Overall, 25% of patients achieved a functional cure.
All of these patients who were functionally cured were also seroconverted, and anti-HB levels increased with the loss of HBsAg in the patients.
The combination of imdusiran and IFN was generally safe and well tolerated. No related SAEs due to imdusiran or IFN were experienced, nor did any SAE lead to discontinuation.
Available on the Company's website, the late-breaker poster, titled, "IM-PROVE I: Imdusiran in Combination with Short Courses of Pegylated Interferon Alfa-2a in Virally Suppressed, HBeAg Negative Subjects with Chronic HBV (cHBV) Infection Leads to Functional Cure", reports results for the entire data set of patients dosed in this clinical trial for all four cohorts.
Dr. Emily Thi, Senior Director of Immunobiology and Biomarkers Research at Arbutus Biopharma, will also present additional immune activation data of those patients in Cohort A1 that achieved a functional cure in a poster titled: "Soluble Immune Biomarker Profiling of Chronic Hepatitis B Subjects Treated with Imdusiran in Combination with Pegylated Interferon Alfa Reveals Phases of Immune Activation."
This poster will show that patients in Cohort A1 experienced far more significant increases of favorable immune biomarkers compared with the other cohorts. Functionally cured patients and patients with baseline HBsAg < 1000 IU/mL had elevations of key immune biomarkers during the imdusiran lead-in, IFN treatment, and follow-up periods, suggesting immune activation induced by imdusiran plus IFN treatment.

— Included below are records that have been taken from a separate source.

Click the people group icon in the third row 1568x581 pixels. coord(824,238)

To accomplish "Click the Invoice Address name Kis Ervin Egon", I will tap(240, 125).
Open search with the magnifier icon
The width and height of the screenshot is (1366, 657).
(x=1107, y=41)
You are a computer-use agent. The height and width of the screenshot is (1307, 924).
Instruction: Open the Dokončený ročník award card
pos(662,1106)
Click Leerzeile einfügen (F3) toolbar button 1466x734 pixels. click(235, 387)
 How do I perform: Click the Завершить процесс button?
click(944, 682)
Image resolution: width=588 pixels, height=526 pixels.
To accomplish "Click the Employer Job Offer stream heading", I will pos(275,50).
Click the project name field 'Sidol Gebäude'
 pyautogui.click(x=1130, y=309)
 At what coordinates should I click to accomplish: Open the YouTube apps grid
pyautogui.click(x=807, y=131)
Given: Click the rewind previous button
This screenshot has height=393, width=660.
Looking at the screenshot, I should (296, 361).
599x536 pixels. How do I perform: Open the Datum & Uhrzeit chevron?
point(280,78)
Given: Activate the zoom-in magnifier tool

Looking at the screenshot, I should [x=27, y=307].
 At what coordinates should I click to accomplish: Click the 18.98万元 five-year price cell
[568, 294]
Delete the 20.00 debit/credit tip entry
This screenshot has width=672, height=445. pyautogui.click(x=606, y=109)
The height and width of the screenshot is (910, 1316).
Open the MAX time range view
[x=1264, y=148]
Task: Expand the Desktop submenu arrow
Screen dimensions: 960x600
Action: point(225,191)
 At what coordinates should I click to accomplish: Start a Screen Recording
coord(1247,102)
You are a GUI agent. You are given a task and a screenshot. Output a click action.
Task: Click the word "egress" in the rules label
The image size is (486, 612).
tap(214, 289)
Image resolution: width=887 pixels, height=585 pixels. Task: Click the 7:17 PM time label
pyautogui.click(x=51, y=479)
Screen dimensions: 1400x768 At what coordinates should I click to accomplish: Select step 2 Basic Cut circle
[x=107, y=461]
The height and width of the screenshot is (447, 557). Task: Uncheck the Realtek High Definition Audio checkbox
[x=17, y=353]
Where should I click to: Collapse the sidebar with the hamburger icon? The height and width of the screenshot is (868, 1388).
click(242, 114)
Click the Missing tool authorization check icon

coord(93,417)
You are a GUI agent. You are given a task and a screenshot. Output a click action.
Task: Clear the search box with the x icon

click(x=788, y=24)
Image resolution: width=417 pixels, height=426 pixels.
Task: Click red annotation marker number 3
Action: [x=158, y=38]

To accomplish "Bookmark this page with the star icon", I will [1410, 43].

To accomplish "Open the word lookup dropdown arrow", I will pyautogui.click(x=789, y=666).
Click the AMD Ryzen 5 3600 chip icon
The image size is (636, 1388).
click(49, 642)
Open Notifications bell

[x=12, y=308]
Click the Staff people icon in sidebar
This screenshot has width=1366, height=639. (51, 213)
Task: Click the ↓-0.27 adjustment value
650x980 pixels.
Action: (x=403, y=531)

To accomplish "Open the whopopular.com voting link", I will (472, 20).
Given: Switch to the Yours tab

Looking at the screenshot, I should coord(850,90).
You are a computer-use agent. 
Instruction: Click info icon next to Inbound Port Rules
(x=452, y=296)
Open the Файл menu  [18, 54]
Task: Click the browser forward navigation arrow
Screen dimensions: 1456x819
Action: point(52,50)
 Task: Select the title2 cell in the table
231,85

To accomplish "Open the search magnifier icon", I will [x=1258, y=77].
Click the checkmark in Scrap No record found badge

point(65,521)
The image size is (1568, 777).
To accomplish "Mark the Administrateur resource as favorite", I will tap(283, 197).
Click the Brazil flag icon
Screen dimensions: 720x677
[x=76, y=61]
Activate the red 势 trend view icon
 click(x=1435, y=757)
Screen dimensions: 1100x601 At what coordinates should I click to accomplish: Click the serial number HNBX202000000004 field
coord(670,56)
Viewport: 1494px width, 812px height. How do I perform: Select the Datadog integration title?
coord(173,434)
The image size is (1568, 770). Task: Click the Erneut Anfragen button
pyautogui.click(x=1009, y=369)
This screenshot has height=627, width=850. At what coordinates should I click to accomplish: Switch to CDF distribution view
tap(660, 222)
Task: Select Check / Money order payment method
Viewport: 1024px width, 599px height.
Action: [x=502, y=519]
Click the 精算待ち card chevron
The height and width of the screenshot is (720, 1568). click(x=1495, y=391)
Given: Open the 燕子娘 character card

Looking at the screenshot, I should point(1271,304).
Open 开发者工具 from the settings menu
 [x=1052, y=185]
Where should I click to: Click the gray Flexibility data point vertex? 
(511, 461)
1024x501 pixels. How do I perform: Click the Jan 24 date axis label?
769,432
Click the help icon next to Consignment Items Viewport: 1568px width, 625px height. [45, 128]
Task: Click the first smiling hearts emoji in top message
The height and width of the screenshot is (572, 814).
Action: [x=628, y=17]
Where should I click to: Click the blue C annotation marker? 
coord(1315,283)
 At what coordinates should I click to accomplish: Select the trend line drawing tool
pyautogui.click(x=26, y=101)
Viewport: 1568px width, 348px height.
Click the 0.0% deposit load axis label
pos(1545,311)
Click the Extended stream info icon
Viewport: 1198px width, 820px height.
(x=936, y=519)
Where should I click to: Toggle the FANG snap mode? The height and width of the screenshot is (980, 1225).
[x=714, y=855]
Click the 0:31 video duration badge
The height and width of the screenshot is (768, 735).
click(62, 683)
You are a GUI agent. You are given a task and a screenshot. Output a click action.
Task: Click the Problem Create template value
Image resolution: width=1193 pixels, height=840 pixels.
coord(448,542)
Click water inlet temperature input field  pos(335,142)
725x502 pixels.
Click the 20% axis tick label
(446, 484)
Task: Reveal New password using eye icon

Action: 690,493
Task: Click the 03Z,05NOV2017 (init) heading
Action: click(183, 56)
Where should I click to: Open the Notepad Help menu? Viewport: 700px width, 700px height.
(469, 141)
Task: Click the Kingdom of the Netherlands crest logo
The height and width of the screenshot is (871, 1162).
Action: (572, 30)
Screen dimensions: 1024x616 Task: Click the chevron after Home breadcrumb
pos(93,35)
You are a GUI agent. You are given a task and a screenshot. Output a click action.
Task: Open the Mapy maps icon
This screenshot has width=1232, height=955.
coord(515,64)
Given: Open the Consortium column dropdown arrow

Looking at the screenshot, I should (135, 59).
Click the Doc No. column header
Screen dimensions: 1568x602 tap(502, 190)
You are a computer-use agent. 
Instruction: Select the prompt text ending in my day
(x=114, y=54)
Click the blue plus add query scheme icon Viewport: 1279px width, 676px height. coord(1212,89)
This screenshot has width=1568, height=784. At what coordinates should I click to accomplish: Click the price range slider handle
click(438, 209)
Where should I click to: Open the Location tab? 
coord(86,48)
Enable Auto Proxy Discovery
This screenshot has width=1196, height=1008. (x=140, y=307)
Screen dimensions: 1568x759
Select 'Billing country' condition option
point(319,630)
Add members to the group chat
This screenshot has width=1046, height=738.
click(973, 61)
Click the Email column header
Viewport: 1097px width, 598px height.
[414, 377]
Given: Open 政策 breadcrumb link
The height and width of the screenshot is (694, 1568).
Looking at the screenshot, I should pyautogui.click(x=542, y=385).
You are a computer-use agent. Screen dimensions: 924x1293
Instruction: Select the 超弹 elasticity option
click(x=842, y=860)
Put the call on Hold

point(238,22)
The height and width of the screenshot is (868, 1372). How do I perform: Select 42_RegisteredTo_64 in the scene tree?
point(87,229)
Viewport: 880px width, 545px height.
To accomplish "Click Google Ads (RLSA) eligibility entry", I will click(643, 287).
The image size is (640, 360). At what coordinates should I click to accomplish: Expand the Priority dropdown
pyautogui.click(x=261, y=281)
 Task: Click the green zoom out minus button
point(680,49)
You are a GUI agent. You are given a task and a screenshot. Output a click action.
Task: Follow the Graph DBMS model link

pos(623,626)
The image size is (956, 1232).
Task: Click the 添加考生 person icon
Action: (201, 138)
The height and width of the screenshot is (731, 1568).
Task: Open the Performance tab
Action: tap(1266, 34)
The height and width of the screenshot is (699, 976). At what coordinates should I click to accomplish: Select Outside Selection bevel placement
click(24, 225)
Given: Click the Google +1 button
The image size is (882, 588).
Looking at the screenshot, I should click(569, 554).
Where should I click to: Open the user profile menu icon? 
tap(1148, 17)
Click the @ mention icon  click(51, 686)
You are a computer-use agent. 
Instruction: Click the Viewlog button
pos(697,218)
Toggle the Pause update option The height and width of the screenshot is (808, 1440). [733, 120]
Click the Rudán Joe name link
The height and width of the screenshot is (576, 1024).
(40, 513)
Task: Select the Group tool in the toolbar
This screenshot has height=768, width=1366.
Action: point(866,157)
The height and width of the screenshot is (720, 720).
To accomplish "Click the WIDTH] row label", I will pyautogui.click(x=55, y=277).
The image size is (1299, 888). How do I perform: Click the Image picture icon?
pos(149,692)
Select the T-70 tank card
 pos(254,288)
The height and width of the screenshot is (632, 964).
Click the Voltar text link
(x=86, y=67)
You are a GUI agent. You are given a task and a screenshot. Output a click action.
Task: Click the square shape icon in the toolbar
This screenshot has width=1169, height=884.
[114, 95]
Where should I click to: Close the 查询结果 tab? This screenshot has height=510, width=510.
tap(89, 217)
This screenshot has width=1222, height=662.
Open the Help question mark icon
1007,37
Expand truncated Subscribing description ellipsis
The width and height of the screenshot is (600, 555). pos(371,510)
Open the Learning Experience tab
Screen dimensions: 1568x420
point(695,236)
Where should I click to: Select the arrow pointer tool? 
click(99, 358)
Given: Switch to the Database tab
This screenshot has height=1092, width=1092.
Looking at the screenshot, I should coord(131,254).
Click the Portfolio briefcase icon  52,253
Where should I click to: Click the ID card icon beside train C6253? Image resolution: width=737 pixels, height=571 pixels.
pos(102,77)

Professor Man-Fung Yuen, D.Sc., M.D., PhD, Chief of the Division of Gastroenterology and Hepatology, the University of Hong Kong and Principal Investigator of the IM-PROVE I clinical trial, who will present the data at AASLD, said in a statement, “While 48 weeks of interferon can be used as a standard of care treatment for HBV patients, historically, less than 10% of patients experience a functional cure. Here, with the combination of imdusiran and 24 weeks of interferon, we see a 50% functional cure rate in HBV patients with HBsAg less than 1000 IU/mL at baseline and a 25% functional cure rate overall.”
He further added, “In addition, I was pleased to see that this regimen with a short course of interferon was generally safe and well-tolerated. These data are extremely impressive and provide hope for the millions of HBV patients worldwide and the medical community that a finite curative treatment is possible with imdusiran and interferon. For the first time, we are seeing a meaningful percentage of HBV patients functionally cured with an RNAi therapeutic and interferon.”